[Data records]
-=-=-=-=-

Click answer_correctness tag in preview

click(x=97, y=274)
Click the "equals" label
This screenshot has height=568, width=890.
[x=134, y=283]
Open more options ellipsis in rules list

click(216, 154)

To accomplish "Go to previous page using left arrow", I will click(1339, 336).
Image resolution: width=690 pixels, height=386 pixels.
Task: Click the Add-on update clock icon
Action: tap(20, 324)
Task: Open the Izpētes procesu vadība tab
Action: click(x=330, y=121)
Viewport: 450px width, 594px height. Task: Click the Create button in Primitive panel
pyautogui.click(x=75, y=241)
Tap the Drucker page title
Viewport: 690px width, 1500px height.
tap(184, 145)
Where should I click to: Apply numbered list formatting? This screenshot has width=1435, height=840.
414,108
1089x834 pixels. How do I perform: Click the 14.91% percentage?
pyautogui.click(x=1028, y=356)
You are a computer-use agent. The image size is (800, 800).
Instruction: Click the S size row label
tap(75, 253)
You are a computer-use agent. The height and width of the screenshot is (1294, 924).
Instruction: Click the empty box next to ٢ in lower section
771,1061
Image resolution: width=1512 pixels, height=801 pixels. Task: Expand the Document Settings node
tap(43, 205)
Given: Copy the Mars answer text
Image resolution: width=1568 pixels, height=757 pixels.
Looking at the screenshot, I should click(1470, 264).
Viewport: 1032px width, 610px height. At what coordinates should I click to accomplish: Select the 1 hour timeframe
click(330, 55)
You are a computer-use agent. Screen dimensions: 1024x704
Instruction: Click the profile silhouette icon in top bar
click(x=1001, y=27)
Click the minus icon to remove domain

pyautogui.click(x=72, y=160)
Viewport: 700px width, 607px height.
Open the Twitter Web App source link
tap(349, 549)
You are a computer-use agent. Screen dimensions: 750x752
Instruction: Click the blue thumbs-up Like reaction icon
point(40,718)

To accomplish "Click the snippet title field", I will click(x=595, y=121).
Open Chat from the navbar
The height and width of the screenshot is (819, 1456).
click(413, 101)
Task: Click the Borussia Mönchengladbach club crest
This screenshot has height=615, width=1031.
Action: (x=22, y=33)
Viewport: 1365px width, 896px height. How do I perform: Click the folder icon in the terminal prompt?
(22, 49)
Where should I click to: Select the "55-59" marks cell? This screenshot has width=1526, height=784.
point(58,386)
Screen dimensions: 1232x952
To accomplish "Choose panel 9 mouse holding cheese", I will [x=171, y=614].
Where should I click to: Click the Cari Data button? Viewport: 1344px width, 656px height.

-=-=-=-=-

DIRECTIONS FOR THIS TASK:
Repeat the lines above word for word, starting at the line containing "Open more options ellipsis in rules list" and ending at the line containing "tap(184, 145)".

SOLUTION:
Open more options ellipsis in rules list

click(216, 154)

To accomplish "Go to previous page using left arrow", I will click(1339, 336).
Image resolution: width=690 pixels, height=386 pixels.
Task: Click the Add-on update clock icon
Action: tap(20, 324)
Task: Open the Izpētes procesu vadība tab
Action: click(x=330, y=121)
Viewport: 450px width, 594px height. Task: Click the Create button in Primitive panel
pyautogui.click(x=75, y=241)
Tap the Drucker page title
Viewport: 690px width, 1500px height.
tap(184, 145)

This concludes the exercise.